- **Problem**:
Make an exact copy, from the records below, of the lines from the line containing "The image size is (504, 565)." to the line containing "You are a GUI", both lines included, excluding pictures.

┌────────

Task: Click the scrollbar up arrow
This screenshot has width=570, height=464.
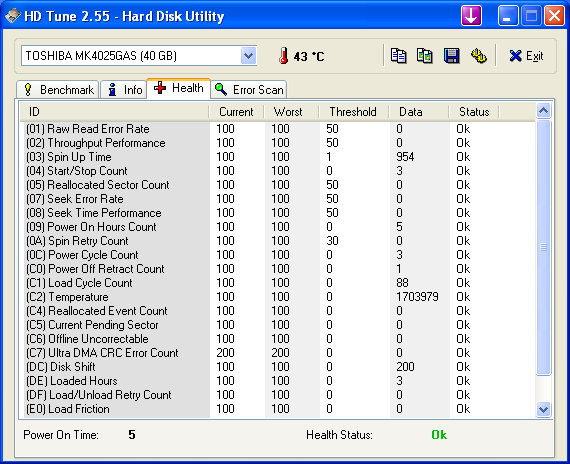Action: pos(543,111)
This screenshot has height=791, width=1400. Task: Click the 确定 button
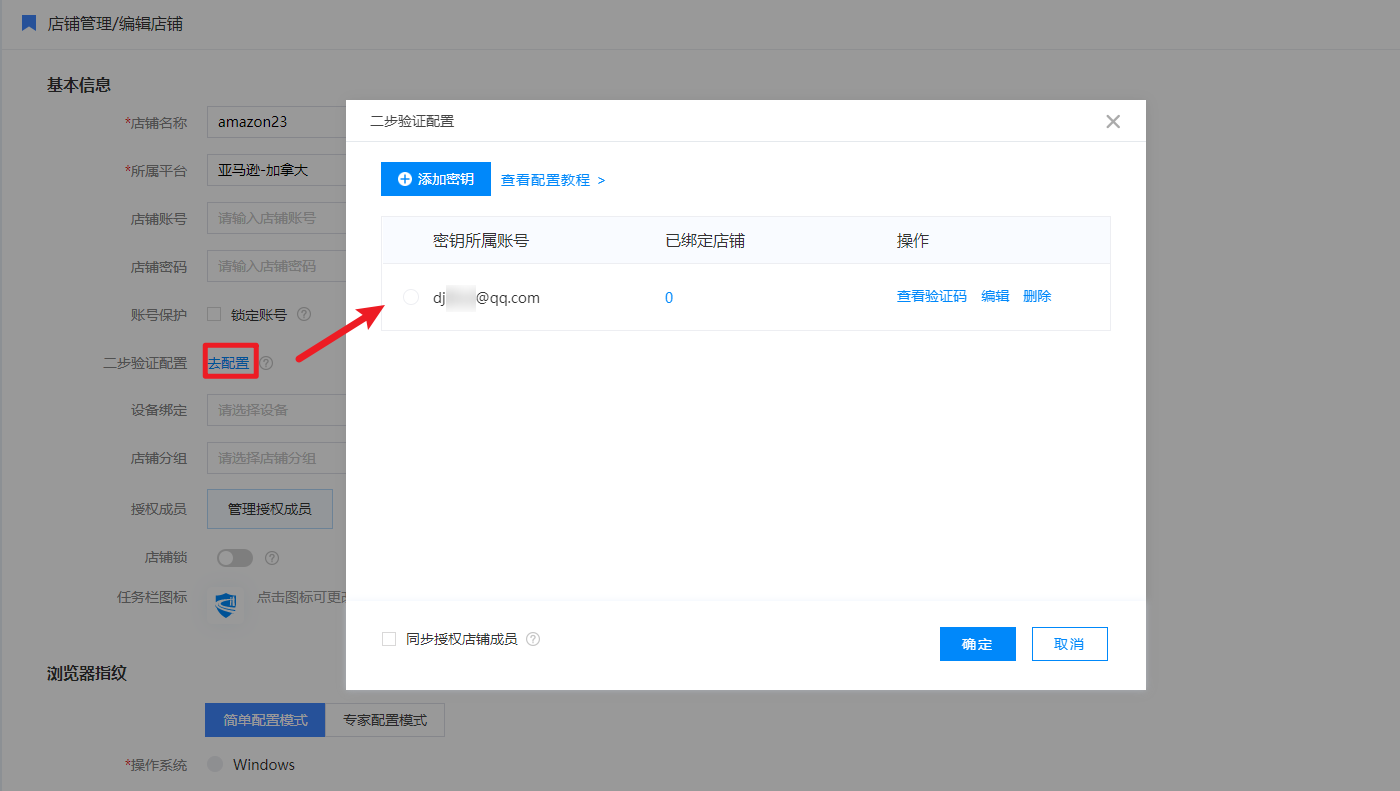click(x=977, y=644)
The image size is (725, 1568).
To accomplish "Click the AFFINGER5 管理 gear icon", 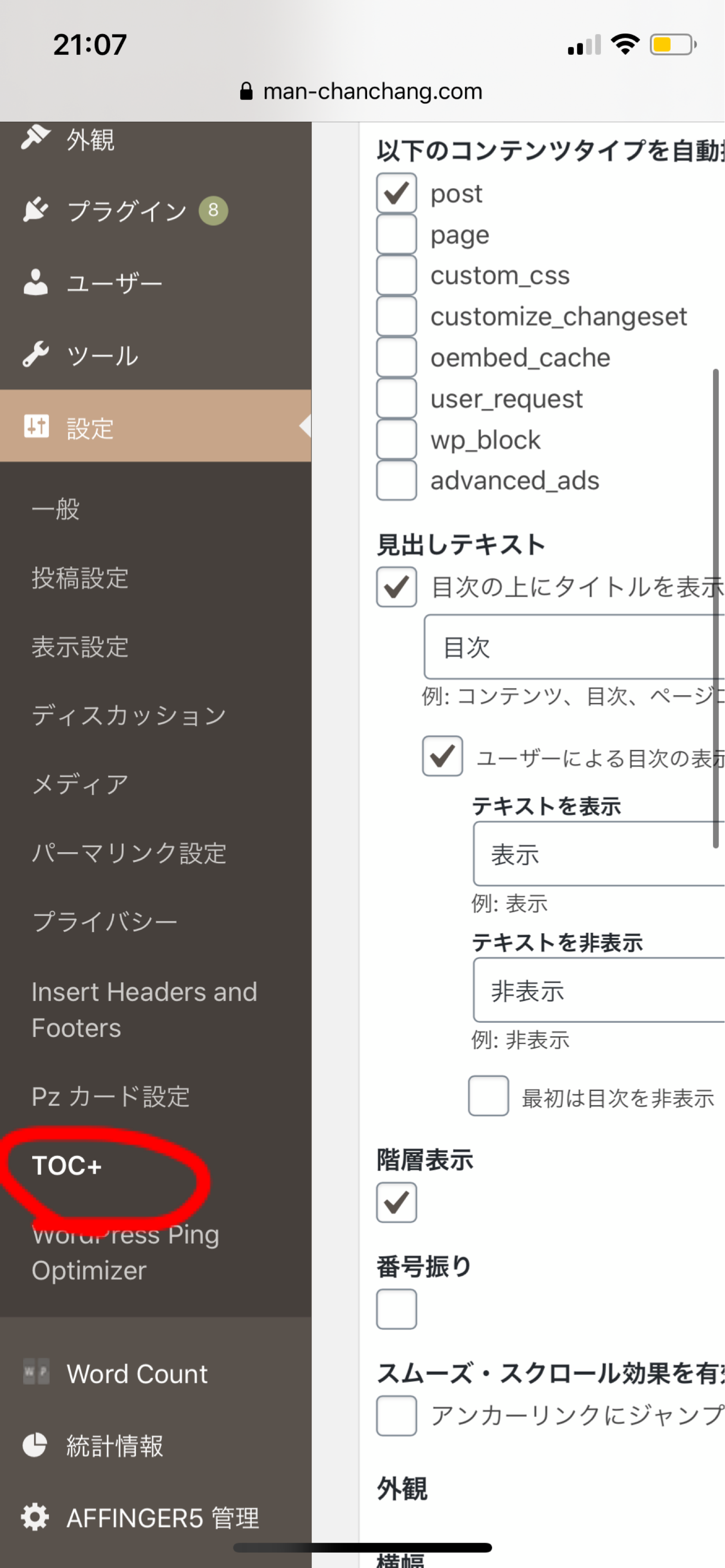I will coord(35,1517).
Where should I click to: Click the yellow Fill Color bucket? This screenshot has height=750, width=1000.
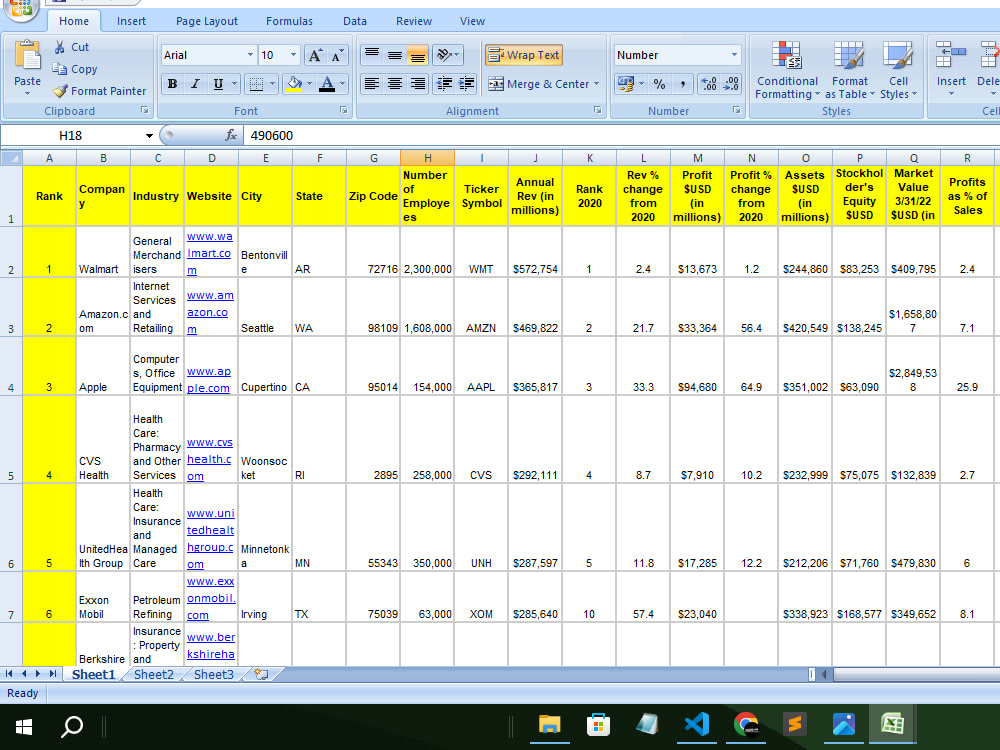coord(293,84)
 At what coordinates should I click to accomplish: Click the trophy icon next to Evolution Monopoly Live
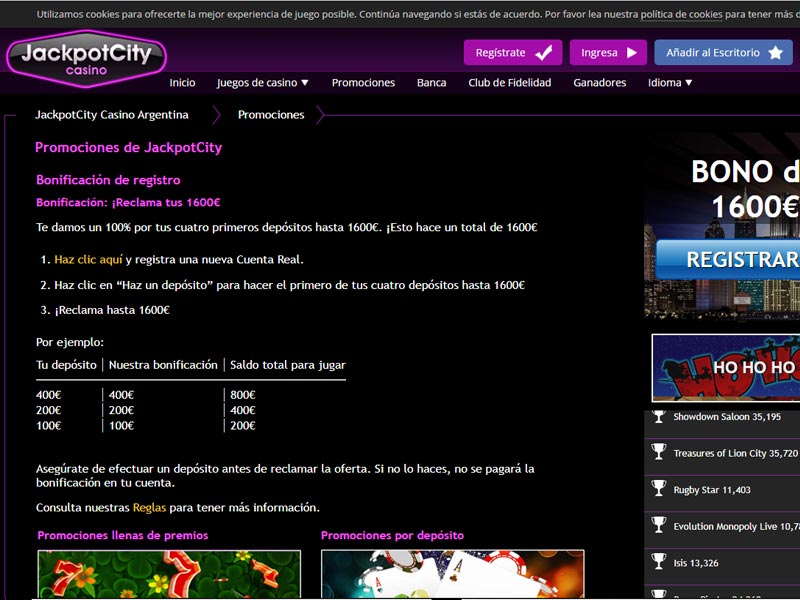(x=658, y=524)
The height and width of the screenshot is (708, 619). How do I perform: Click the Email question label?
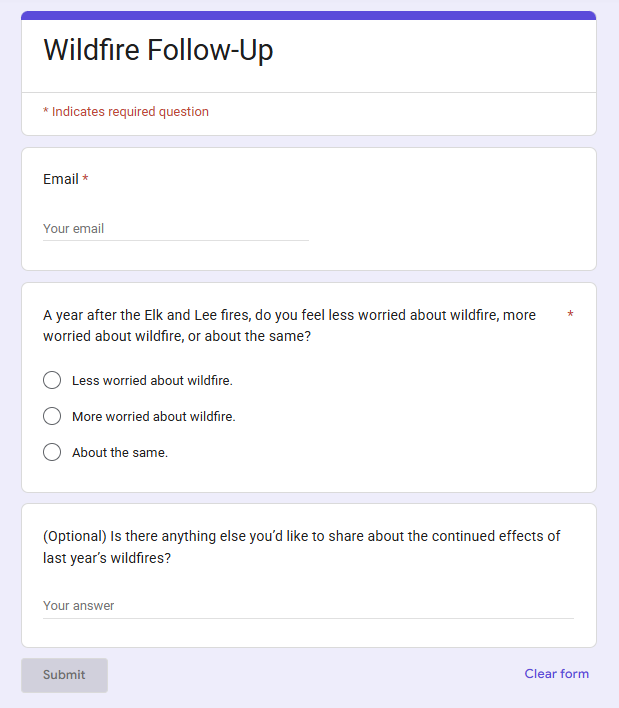point(61,179)
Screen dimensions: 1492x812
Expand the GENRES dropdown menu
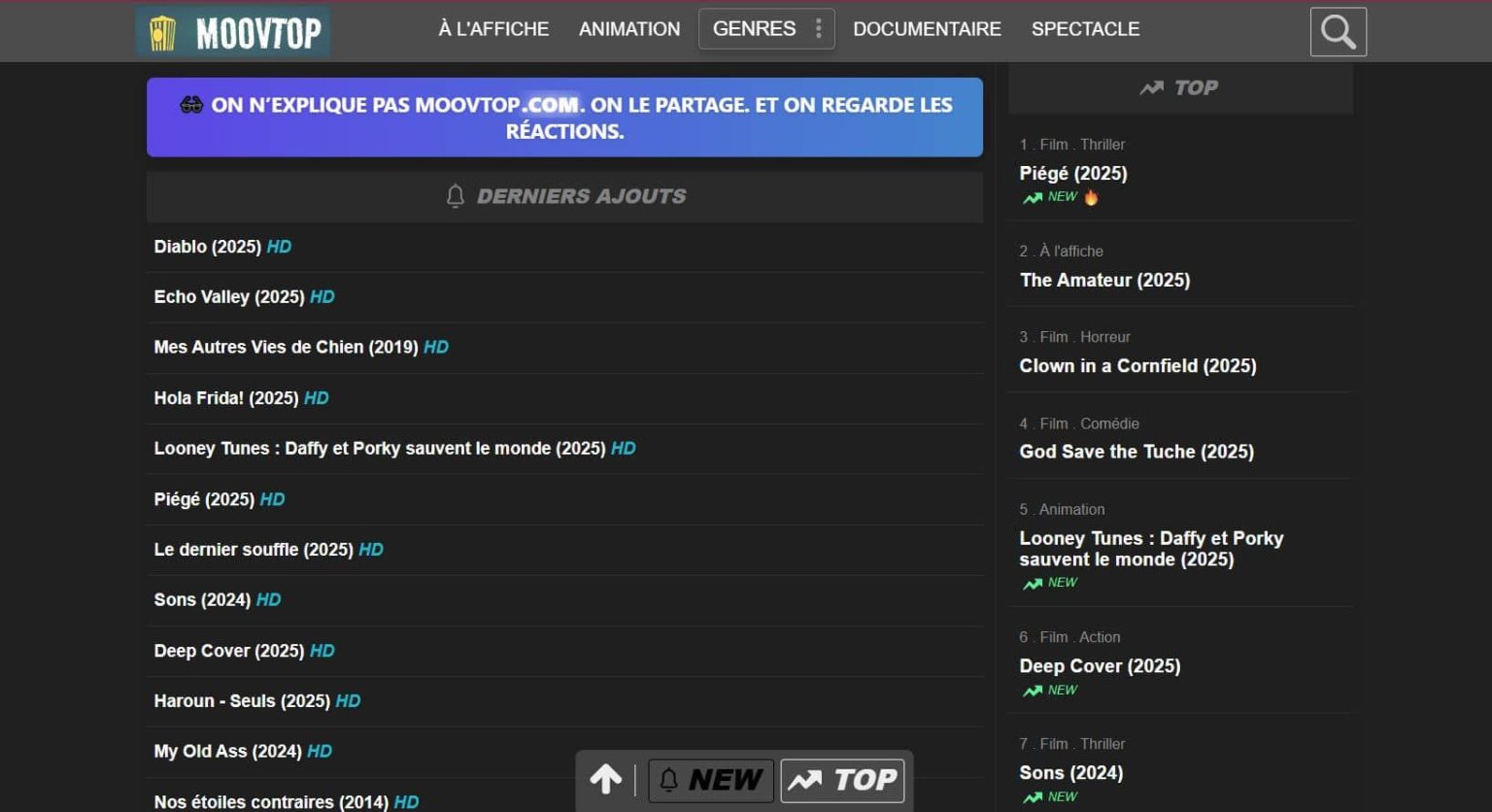coord(754,29)

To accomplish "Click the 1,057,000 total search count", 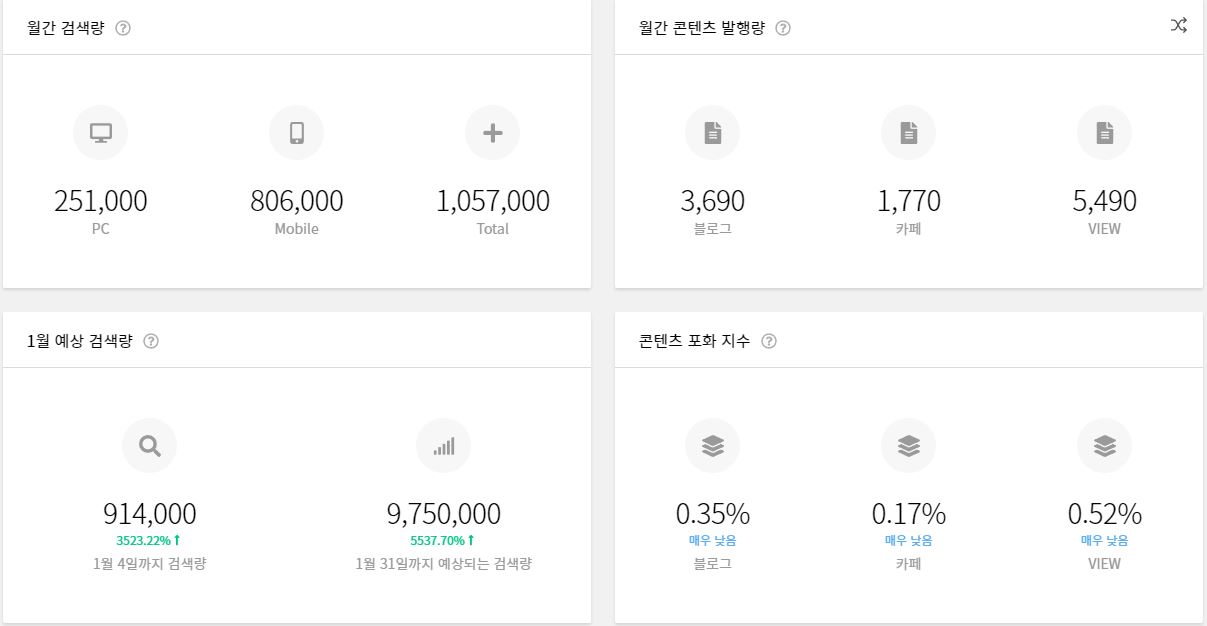I will pos(492,201).
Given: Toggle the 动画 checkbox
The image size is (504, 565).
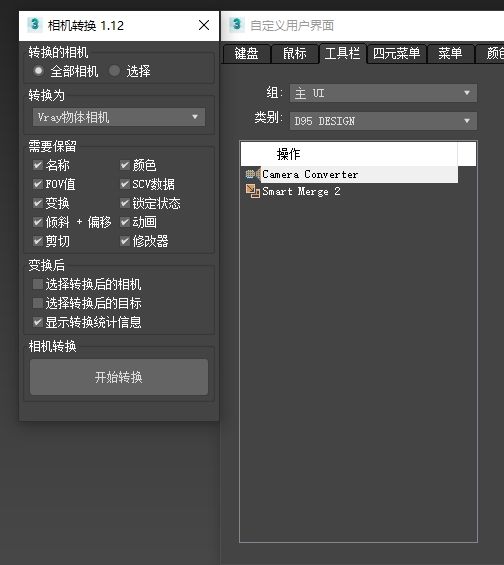Looking at the screenshot, I should 125,222.
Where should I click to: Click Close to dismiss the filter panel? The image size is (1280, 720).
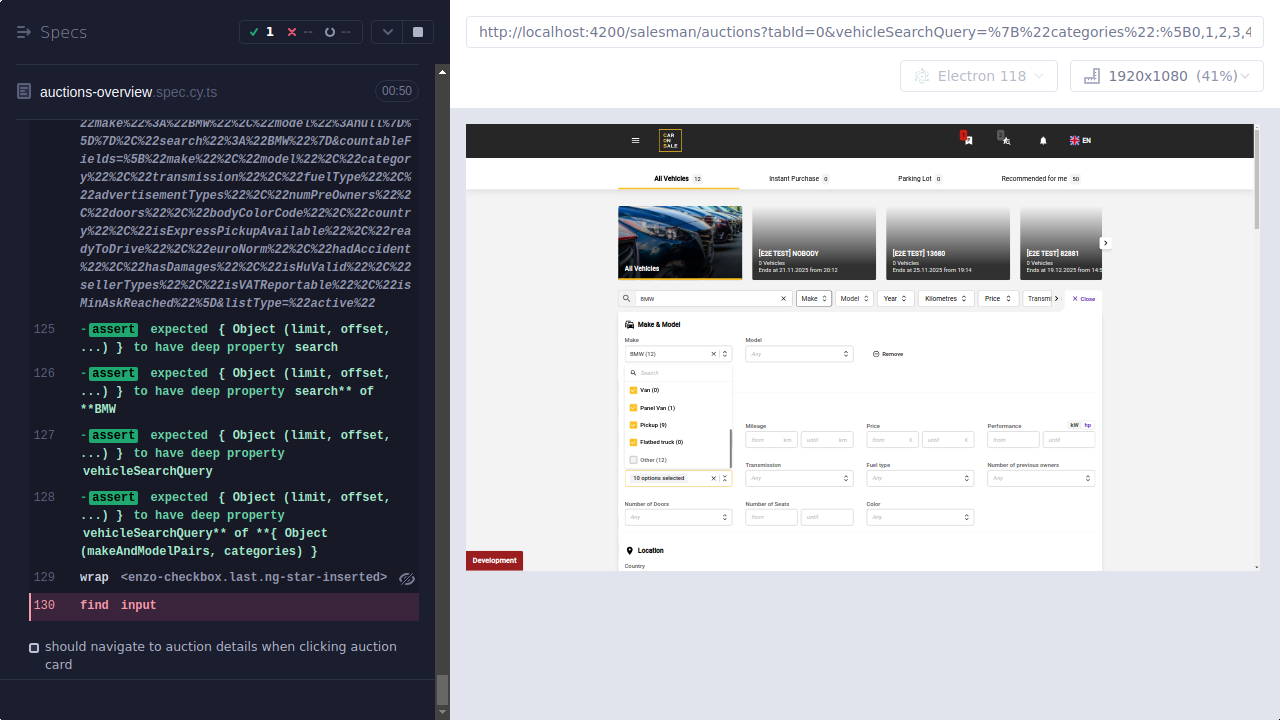pyautogui.click(x=1083, y=299)
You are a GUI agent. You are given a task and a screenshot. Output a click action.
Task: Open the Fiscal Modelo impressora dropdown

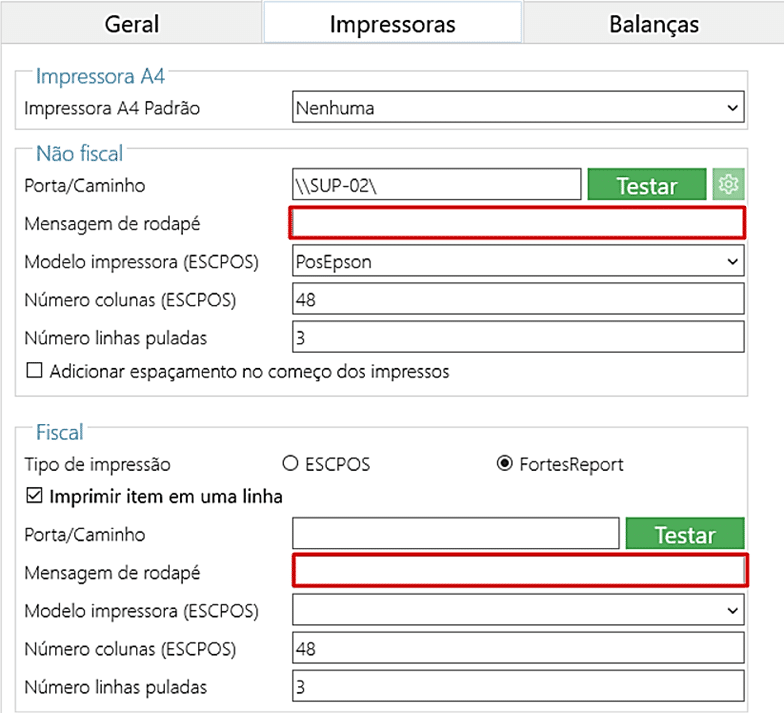(518, 609)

└────────

- **Exercise solution**:
The image size is (504, 565).
Looking at the screenshot, I should 125,222.
Where should I click to: Click Close to dismiss the filter panel? The image size is (1280, 720).
pyautogui.click(x=1083, y=299)
You are a GUI agent. You are given a task and a screenshot. Output a click action.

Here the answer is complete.